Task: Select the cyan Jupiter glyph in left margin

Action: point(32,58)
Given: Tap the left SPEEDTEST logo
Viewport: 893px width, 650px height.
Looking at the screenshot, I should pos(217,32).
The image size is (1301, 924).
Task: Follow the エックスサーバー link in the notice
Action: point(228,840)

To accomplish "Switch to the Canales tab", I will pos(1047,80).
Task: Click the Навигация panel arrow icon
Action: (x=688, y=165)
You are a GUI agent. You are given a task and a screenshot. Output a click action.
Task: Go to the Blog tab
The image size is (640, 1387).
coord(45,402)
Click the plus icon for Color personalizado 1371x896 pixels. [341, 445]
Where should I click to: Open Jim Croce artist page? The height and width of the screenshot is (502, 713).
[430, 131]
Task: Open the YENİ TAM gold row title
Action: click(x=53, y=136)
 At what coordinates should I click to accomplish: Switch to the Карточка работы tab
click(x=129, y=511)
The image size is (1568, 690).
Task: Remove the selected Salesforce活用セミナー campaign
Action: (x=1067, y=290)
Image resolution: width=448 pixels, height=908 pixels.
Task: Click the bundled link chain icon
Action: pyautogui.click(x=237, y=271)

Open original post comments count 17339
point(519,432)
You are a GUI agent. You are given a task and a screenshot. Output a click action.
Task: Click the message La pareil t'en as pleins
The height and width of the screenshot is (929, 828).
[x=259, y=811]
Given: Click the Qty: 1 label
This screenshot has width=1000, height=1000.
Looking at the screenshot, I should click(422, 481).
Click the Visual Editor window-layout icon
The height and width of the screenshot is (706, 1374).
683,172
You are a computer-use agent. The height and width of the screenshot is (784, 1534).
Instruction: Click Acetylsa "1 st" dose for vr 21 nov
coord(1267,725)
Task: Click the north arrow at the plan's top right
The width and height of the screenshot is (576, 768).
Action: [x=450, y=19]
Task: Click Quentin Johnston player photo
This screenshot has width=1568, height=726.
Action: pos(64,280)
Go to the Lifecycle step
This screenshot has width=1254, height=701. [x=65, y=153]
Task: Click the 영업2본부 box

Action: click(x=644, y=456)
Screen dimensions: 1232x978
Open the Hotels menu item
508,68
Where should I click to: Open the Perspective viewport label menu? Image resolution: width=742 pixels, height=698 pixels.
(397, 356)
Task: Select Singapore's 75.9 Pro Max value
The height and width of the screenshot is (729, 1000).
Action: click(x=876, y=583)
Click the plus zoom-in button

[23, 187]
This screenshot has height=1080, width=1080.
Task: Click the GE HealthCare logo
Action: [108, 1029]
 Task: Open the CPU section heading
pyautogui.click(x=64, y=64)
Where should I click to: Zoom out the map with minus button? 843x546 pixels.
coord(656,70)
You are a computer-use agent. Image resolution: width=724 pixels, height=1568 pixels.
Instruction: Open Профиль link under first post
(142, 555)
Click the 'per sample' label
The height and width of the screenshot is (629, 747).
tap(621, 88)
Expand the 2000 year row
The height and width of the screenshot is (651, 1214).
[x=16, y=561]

========================

Reproduce each line of the entries above from the one containing "The height and width of the screenshot is (729, 1000)." through the last, exactly, and no other line.

The height and width of the screenshot is (729, 1000).
Action: click(x=876, y=583)
Click the plus zoom-in button

[23, 187]
This screenshot has height=1080, width=1080.
Task: Click the GE HealthCare logo
Action: [108, 1029]
 Task: Open the CPU section heading
pyautogui.click(x=64, y=64)
Where should I click to: Zoom out the map with minus button? 843x546 pixels.
coord(656,70)
You are a computer-use agent. Image resolution: width=724 pixels, height=1568 pixels.
Instruction: Open Профиль link under first post
(142, 555)
Click the 'per sample' label
The height and width of the screenshot is (629, 747).
tap(621, 88)
Expand the 2000 year row
The height and width of the screenshot is (651, 1214).
[x=16, y=561]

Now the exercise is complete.